I noticed a really strange reaction out of myself. So adter my first loop of heartsong i met my workgroup for this semester. It was online though so i didnt see their face, but in a very weird way one of them just seemed to fit me perfectly and be so extremely similair to me, to a very strange degree. Afterwards i kinda alreadyd decided id def ask her out at some point, just to see what more strange stuff HS has in store.

Today while with this same workgroup, we decided to turn on our webcam. She was really freaking hot. In a weird way i got kinda dissappointed though, with how hot she was. I kinda felt like with how hot she was it put a lot of pressure on me and i wasnt as eager to go after her anymore. Really weird how i secretly wish a girl i was already flirting with was less hot.
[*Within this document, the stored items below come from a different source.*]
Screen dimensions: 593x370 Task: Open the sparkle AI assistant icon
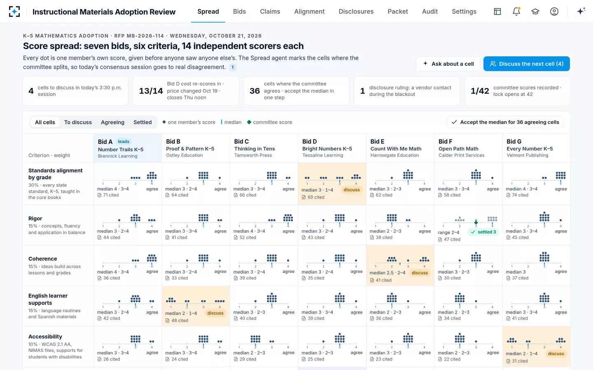click(581, 12)
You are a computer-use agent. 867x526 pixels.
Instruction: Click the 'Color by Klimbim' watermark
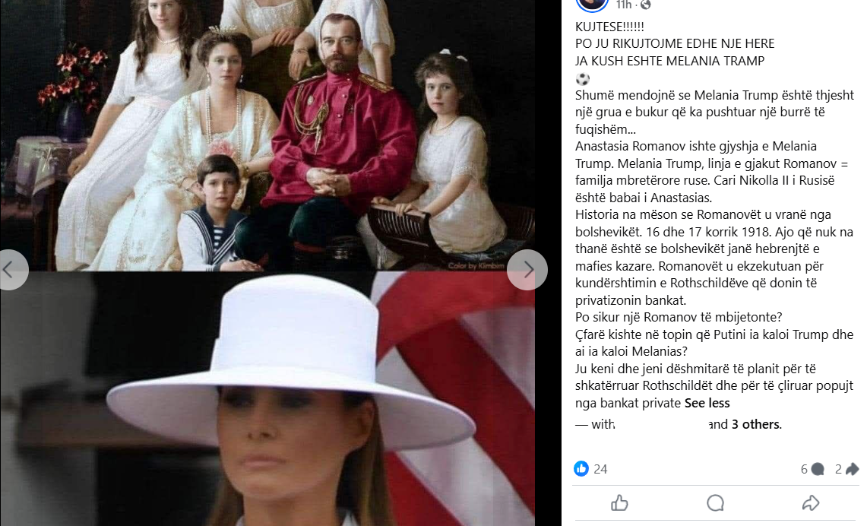[476, 265]
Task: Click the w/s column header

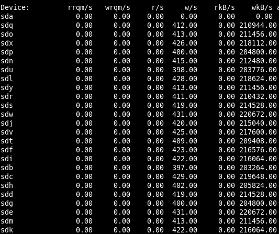Action: (x=191, y=8)
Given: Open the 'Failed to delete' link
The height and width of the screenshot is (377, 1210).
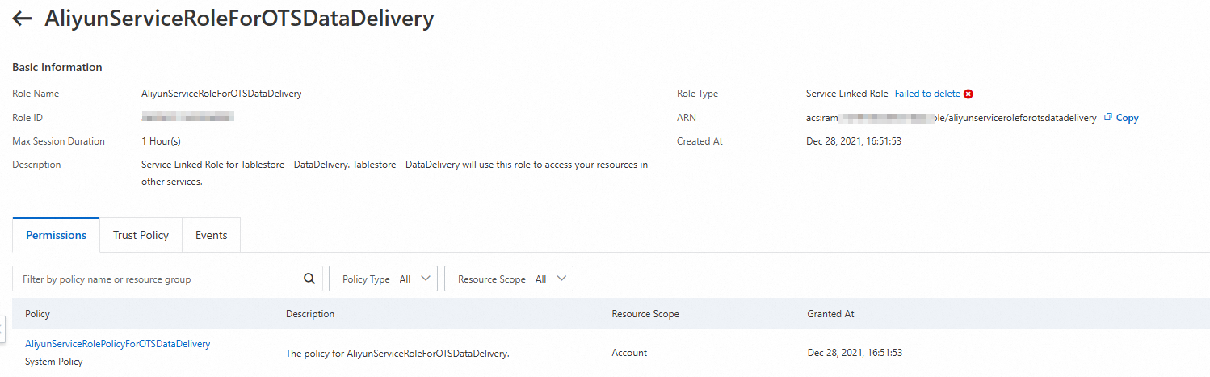Looking at the screenshot, I should (927, 94).
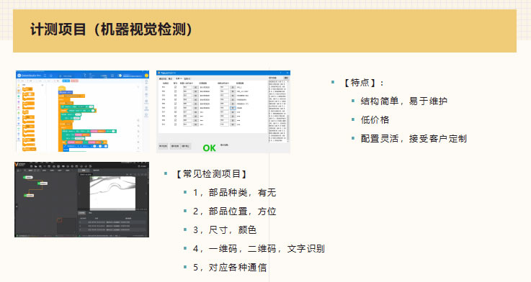The height and width of the screenshot is (282, 531).
Task: Toggle the last row checkbox in settings dialog
Action: (175, 124)
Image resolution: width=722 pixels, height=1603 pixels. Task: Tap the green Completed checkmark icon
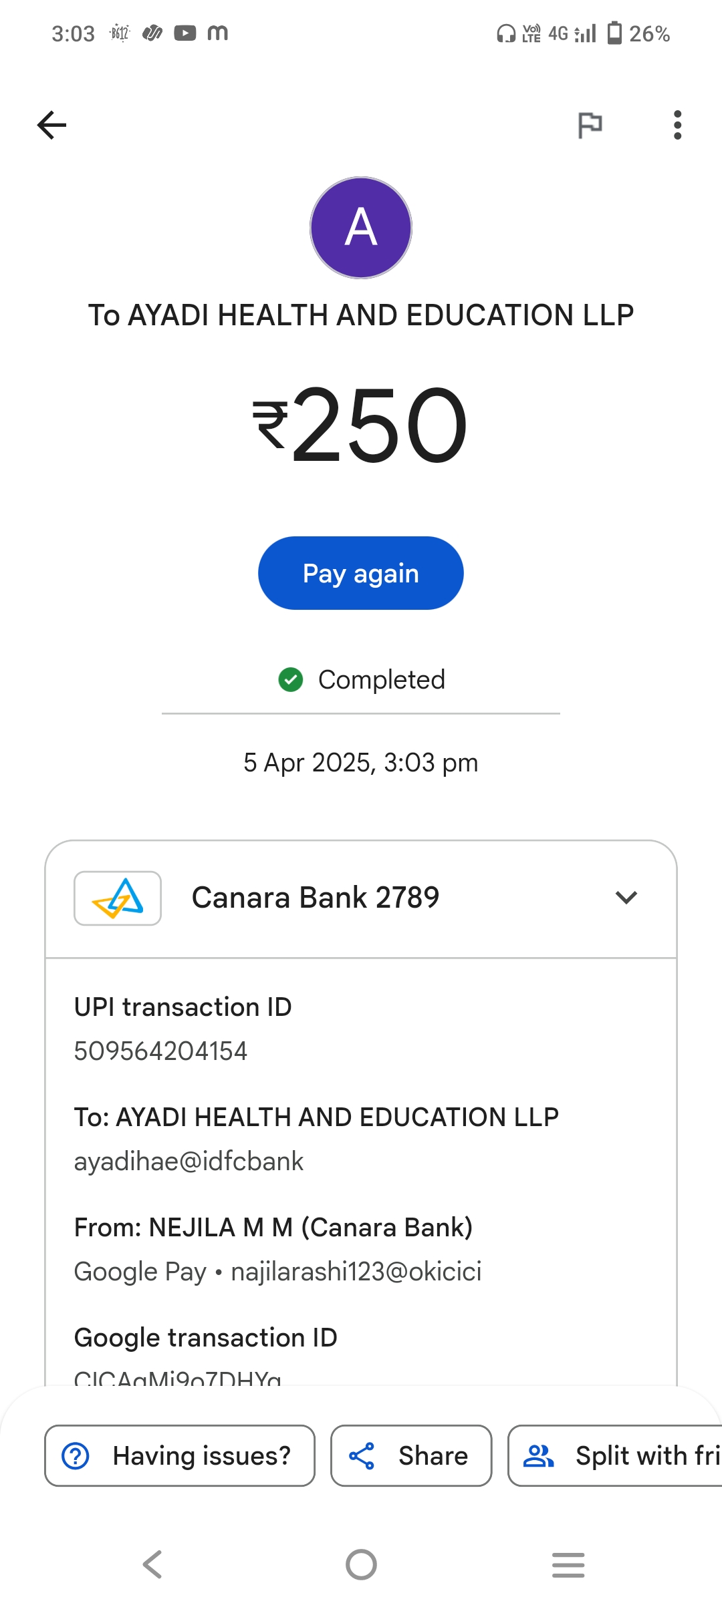pyautogui.click(x=291, y=680)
Aside from this i also started getting an exercise buddy. I really feel like i dont work out enough. I climb once every three days, wich is definitely very taxing on my muscles. But there are still a lot of other muscles that i barely train with climbing that i need to work on as well. I want to do just an at home training mostly for abs and chest right now. Not really any idea just yet how i wanna do this just yet, perhaps with one of those abs/chest HIIT apps? They aint perfect but i like having some sort of schedule to go off lol. If anyone has another idea though, def let me know. I have way to little knowledge about this kind of stuff.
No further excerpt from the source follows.